Linux cli command pcrepattern
10 minute read
NAME 🖥️ pcrepattern 🖥️
Perl-compatible regular expressions
PCRE REGULAR EXPRESSION DETAILS
The syntax and semantics of the regular expressions that are supported by PCRE are described in detail below. There is a quick-reference syntax summary in the pcresyntax page. PCRE tries to match Perl syntax and semantics as closely as it can. PCRE also supports some alternative regular expression syntax (which does not conflict with the Perl syntax) in order to provide some compatibility with regular expressions in Python, .NET, and Oniguruma.
Perl’s regular expressions are described in its own documentation, and regular expressions in general are covered in a number of books, some of which have copious examples. Jeffrey Friedl’s “Mastering Regular Expressions”, published by O’Reilly, covers regular expressions in great detail. This description of PCRE’s regular expressions is intended as reference material.
This document discusses the patterns that are supported by PCRE when one its main matching functions, pcre_exec() (8-bit) or pcre[16|32]_exec() (16- or 32-bit), is used. PCRE also has alternative matching functions, pcre_dfa_exec() and pcre[16|32_dfa_exec(), which match using a different algorithm that is not Perl-compatible. Some of the features discussed below are not available when DFA matching is used. The advantages and disadvantages of the alternative functions, and how they differ from the normal functions, are discussed in the pcrematching page.
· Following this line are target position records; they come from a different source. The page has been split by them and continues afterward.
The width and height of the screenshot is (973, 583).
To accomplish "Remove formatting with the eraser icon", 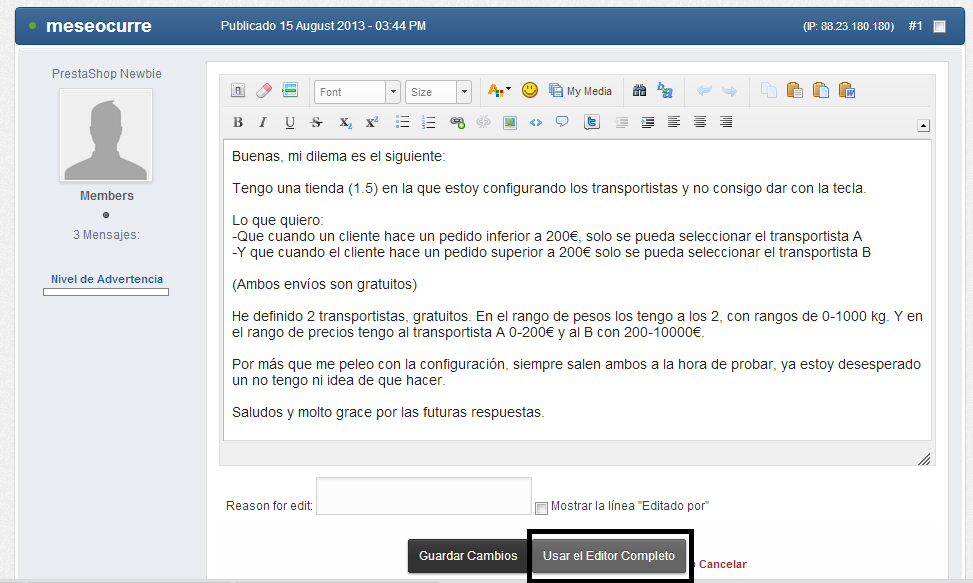I will tap(262, 91).
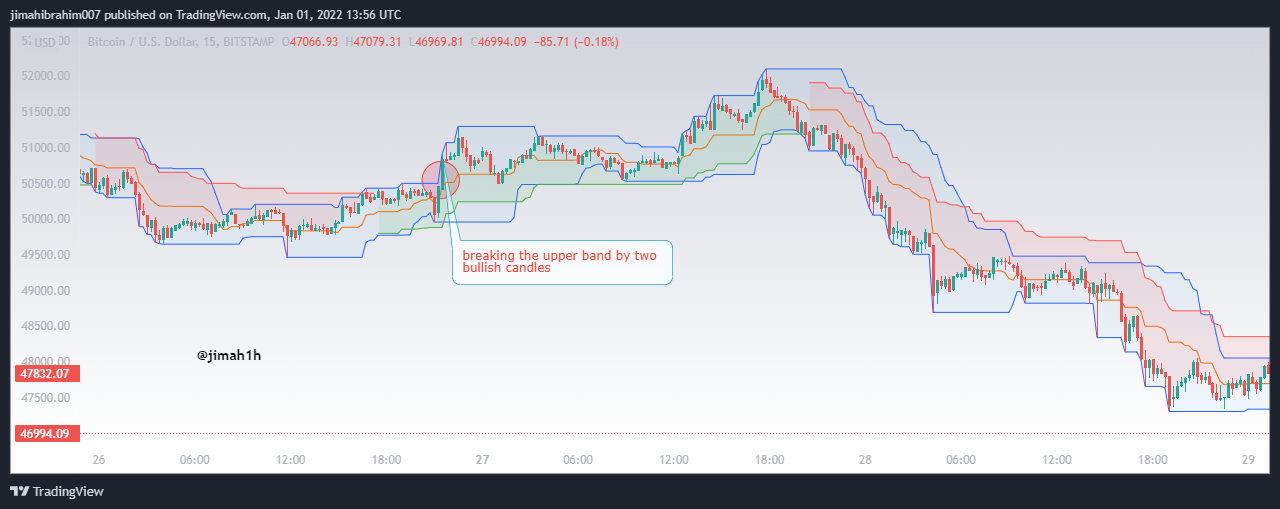The image size is (1280, 509).
Task: Select date 27 on time axis
Action: tap(482, 460)
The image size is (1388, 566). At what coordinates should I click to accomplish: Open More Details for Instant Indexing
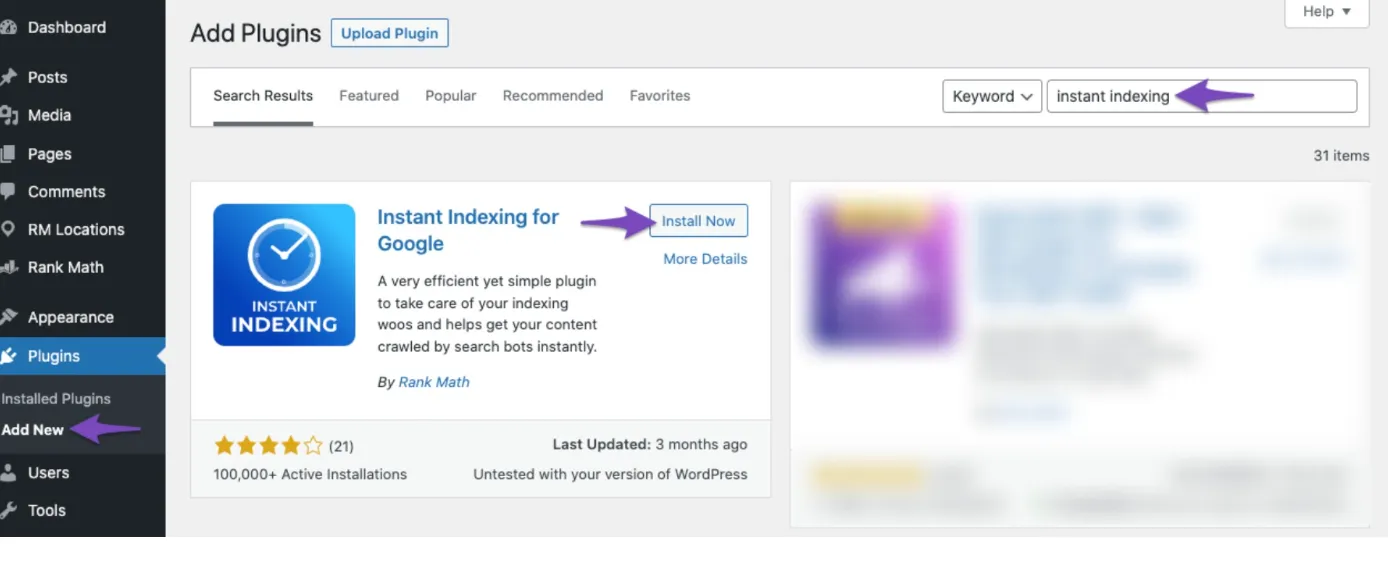[705, 259]
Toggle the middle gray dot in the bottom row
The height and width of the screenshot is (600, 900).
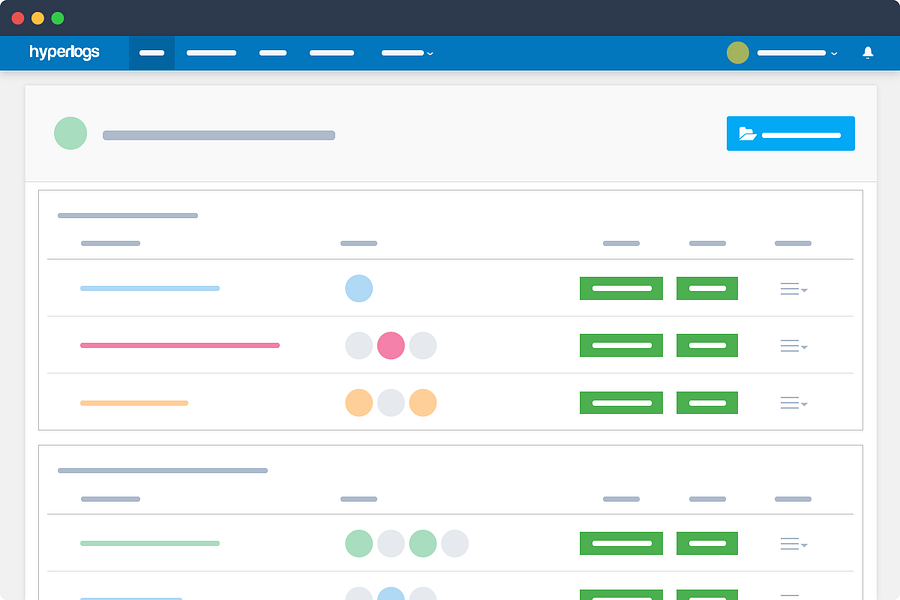pos(391,543)
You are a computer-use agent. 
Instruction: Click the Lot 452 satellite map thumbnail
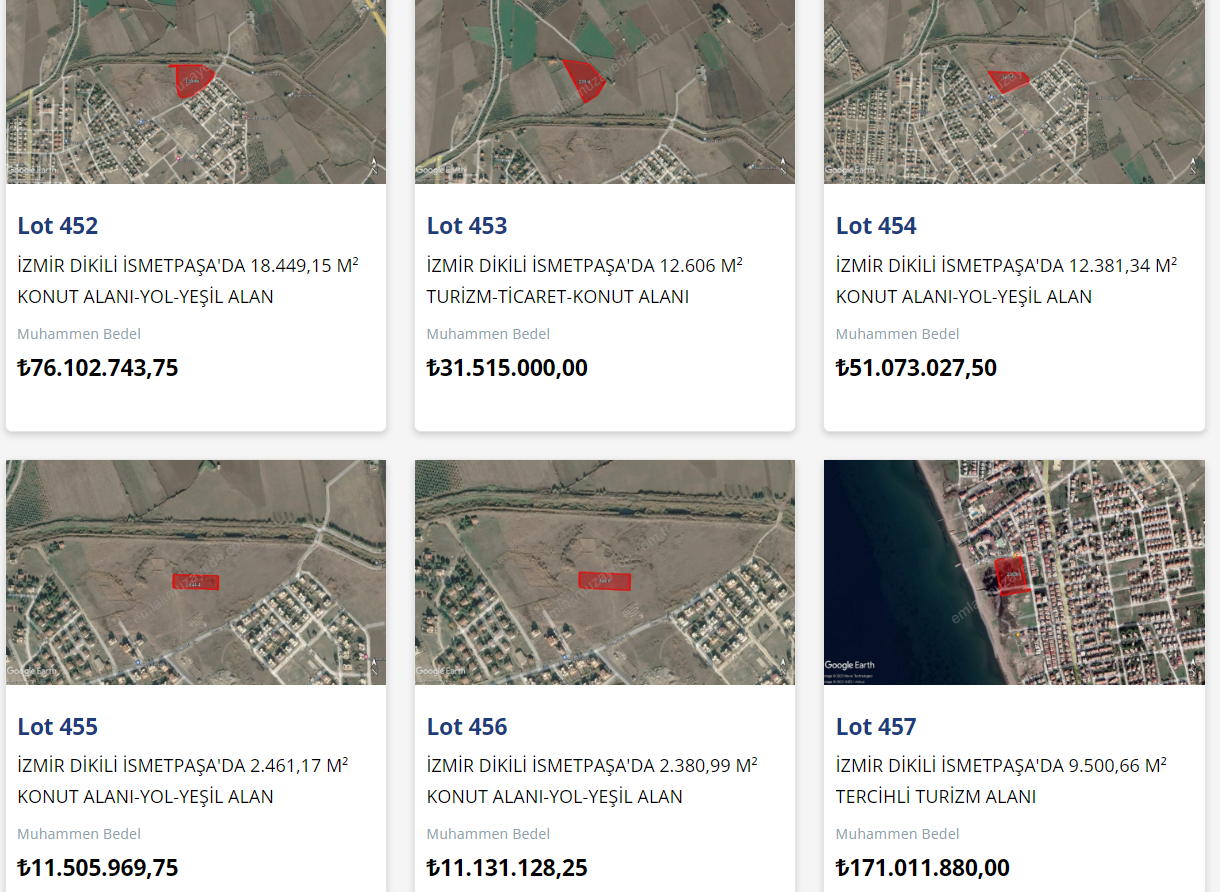click(x=196, y=92)

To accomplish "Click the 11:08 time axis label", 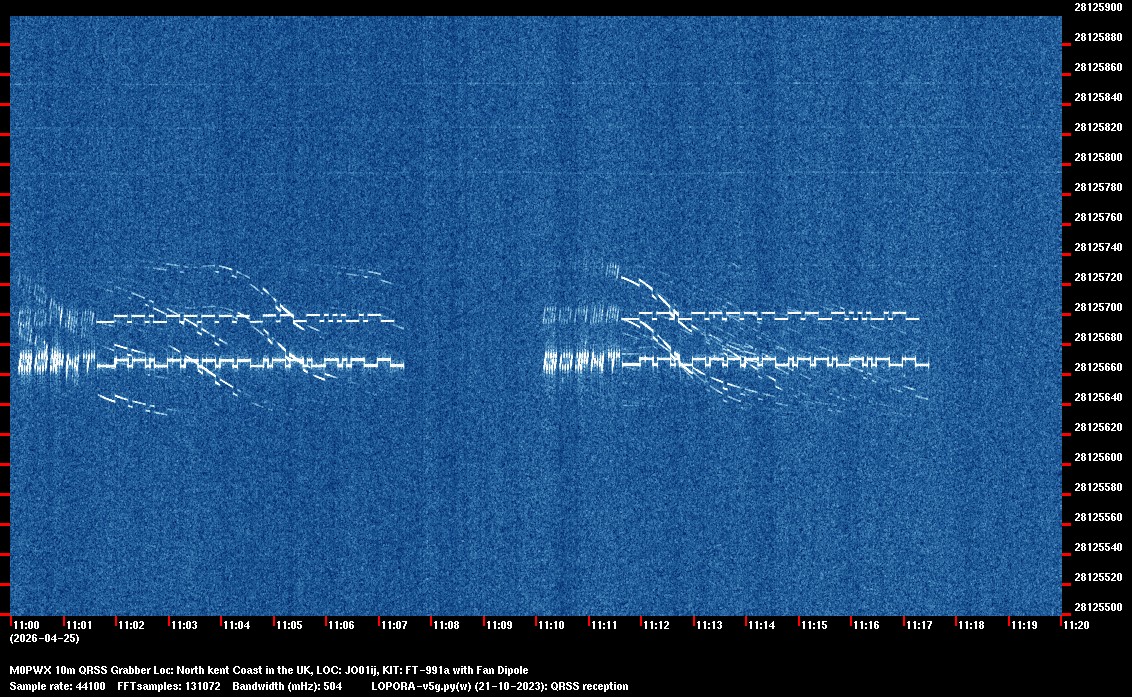I will click(446, 625).
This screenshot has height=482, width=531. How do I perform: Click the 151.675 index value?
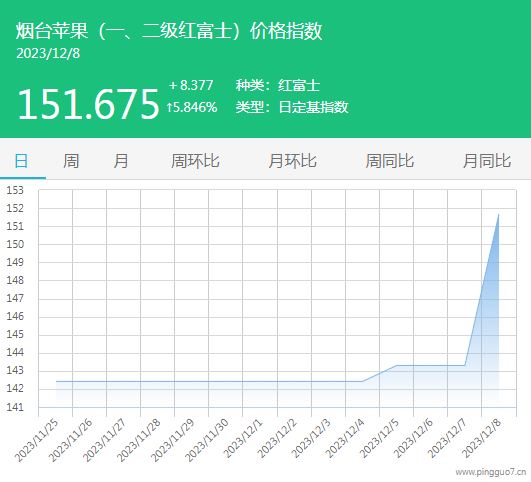(x=88, y=104)
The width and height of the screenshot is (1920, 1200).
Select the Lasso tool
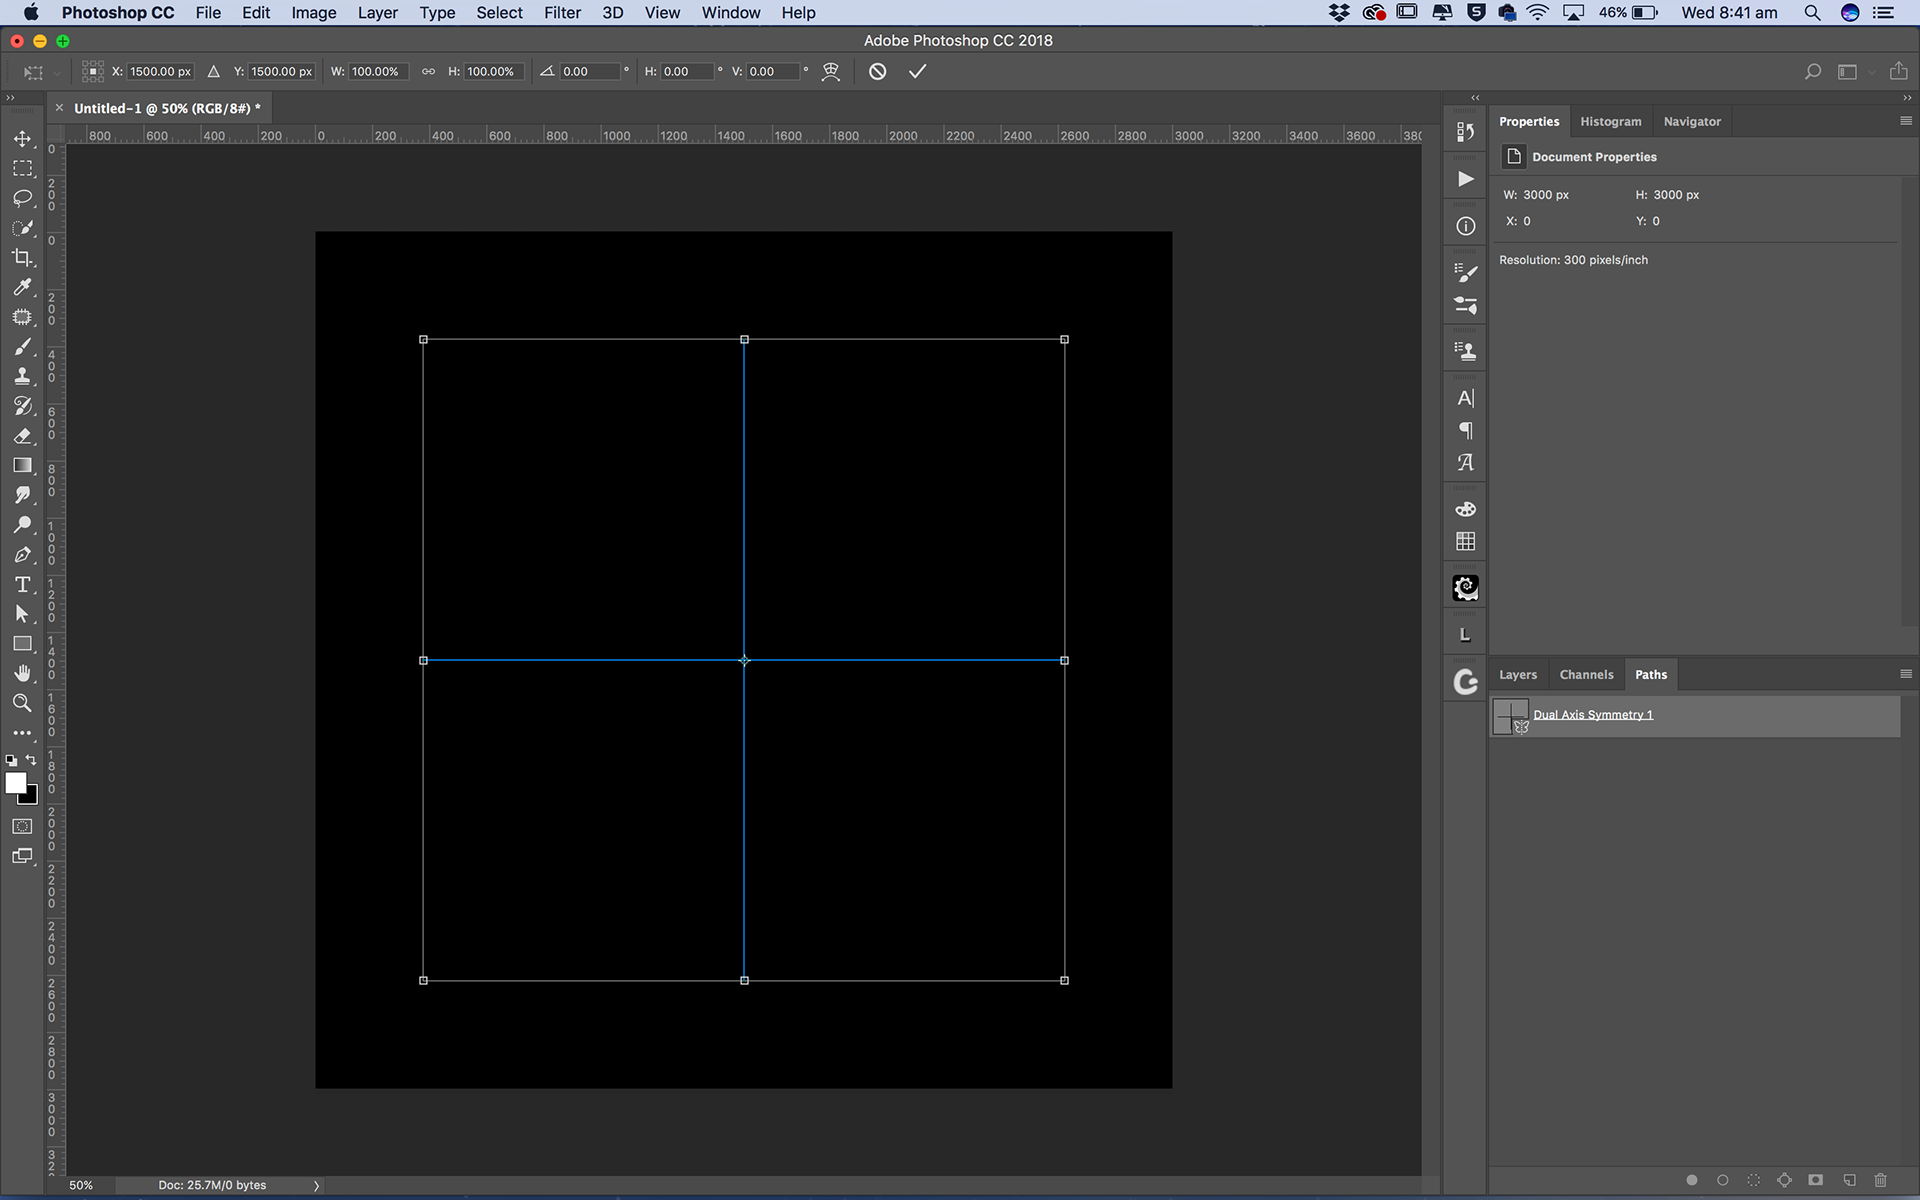22,198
SPECIAL START-OF-PATTERN ITEMS
A number of options that can be passed to pcre_compile() can also be set by special items at the start of a pattern. These are not Perl-compatible, but are provided to make these options accessible to pattern writers who are not able to change the program that processes the pattern. Any number of these items may appear, but they must all be together right at the start of the pattern string, and the letters must be in upper case.
UTF support
The original operation of PCRE was on strings of one-byte characters. However, there is now also support for UTF-8 strings in the original library, an extra library that supports 16-bit and UTF-16 character strings, and a third library that supports 32-bit and UTF-32 character strings. To use these features, PCRE must be built to include appropriate support. When using UTF strings you must either call the compiling function with the PCRE_UTF8, PCRE_UTF16, or PCRE_UTF32 option, or the pattern must start with one of these special sequences:
(*UTF8) (*UTF16) (*UTF32) (*UTF)
(*UTF) is a generic sequence that can be used with any of the libraries. Starting a pattern with such a sequence is equivalent to setting the relevant option. How setting a UTF mode affects pattern matching is mentioned in several places below. There is also a summary of features in the pcreunicode page.
Some applications that allow their users to supply patterns may wish to restrict them to non-UTF data for security reasons. If the PCRE_NEVER_UTF option is set at compile time, (*UTF) etc. are not allowed, and their appearance causes an error.
Unicode property support
Another special sequence that may appear at the start of a pattern is (*UCP). This has the same effect as setting the PCRE_UCP option: it causes sequences such as \d and \w to use Unicode properties to determine character types, instead of recognizing only characters with codes less than 128 via a lookup table.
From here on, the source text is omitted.